Für die Grafikkarte sollte auch Watercool und Aquacomputer Kühler da haben und Aquacomputer hat auch sehr gute CPU-Kühler. Also die Auswahl ist sehr groß, musst dich mal etwas umsehen was du in etwa haben möchtest. 

Oder solle es Hardtube sein?


----------



## Blackimba (3. Februar 2020)

*AW: Neuer Pc mit wasserkühlung benötige hilfe *

hi,
danke für die antwort.
das mit den kosten hab ich mir schon gedacht aber meinst du das die zwei Radiatoren rein passt nicht das der Platz zu knapp wird?
Nein, das was du mir raus gesucht hast passt schon.
kann man das Netzteil auch mit Wasser kühlen ?
Gibts da auch ein umbau set?


----------



## IICARUS (3. Februar 2020)

*AW: Neuer Pc mit wasserkühlung benötige hilfe *

Netzteil brauchst du nicht mit Wasser kühlen.
Heutige Netzteile sind so leise das eine Wasserkühlung nicht notwendig ist.

Wie genau die Radiatoren passen kann ich dir nicht sagen, denn theoretisch passen ja jeweils 420er Radiatoren bei dir vorne, oben und an der Seite. Nur könnte es passieren das sie zusammen stoßen, daher habe ich auch 1x ein 360er mit ausgewählt. Besser wäre natürlich die Abmasse der Radiatoren zu beachten und dann das ganze im Gehäuse selbst ausmessen. Denn wie genau alle passen würden steht nicht in der Produktbeschreibung.
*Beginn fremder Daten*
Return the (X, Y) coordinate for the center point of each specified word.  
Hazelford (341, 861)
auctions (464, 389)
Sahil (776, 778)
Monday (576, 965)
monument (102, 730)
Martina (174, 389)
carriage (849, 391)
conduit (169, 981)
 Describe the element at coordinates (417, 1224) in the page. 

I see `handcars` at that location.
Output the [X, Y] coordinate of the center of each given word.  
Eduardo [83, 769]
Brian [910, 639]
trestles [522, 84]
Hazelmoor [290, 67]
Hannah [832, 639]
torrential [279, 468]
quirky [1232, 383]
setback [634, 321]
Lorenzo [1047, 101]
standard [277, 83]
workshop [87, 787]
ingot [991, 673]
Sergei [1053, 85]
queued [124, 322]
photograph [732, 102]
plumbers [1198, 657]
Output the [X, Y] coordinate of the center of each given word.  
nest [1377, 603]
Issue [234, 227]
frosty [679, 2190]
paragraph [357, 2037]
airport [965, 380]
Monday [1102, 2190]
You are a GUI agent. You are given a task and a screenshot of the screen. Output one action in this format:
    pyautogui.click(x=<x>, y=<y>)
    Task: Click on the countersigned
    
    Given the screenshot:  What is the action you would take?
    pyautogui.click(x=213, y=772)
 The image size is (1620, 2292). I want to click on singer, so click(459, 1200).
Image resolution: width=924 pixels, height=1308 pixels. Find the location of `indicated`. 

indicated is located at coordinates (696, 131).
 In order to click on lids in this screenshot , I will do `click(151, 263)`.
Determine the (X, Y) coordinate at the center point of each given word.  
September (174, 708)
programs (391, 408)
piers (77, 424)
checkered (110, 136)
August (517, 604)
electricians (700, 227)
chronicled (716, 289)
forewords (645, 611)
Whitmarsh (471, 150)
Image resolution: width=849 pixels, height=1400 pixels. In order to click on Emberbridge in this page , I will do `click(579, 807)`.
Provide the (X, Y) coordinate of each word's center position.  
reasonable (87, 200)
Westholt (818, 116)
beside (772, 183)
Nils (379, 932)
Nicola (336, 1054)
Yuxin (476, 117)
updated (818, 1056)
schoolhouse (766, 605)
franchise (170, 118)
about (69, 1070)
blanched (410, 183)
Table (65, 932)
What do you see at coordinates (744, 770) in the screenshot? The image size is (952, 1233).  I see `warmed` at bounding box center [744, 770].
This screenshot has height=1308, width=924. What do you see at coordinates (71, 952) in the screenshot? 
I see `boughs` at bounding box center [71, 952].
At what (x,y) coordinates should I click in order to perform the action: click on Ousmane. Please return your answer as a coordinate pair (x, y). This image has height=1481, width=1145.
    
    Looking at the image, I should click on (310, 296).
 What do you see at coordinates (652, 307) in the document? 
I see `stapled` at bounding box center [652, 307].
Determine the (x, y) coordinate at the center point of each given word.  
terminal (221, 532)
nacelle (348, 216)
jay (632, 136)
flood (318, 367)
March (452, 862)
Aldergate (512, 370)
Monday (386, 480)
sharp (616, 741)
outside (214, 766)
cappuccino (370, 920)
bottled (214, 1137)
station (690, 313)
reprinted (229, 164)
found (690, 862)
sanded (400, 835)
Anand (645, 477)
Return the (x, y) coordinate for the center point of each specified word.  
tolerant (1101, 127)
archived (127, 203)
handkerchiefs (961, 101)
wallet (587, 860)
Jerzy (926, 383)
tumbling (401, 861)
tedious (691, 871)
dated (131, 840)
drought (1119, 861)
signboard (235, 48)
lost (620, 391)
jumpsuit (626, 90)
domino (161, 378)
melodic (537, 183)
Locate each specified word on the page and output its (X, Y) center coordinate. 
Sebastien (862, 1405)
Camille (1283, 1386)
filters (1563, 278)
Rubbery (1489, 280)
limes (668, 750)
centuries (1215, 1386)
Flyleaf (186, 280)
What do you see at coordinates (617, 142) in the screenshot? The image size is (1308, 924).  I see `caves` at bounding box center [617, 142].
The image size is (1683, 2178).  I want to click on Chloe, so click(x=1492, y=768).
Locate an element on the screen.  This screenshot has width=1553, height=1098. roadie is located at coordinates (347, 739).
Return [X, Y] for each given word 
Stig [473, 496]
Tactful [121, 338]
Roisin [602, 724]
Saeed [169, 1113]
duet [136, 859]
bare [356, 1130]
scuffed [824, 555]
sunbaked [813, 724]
Jedenfalls ist es halt so das um so mehr verbaut sind, also mehr Fläche, umso geringer fällt die Wassertemperatur aus und eine Wasserkühlung wird erst dann leise wenn Lüfter nicht schnell laufen müssen und das ist halt nur mit mehr Fläche der Fall. Dabei müssen die Radiatoren noch nicht mal so dick sein, da die Fläche hier mehr ausmacht. Daher würde ich nur 30mm dicke Radiatoren verbauen, denn dann können auch die Lüfter langsam laufen und es wird trotzdem sehr gut gekühlt.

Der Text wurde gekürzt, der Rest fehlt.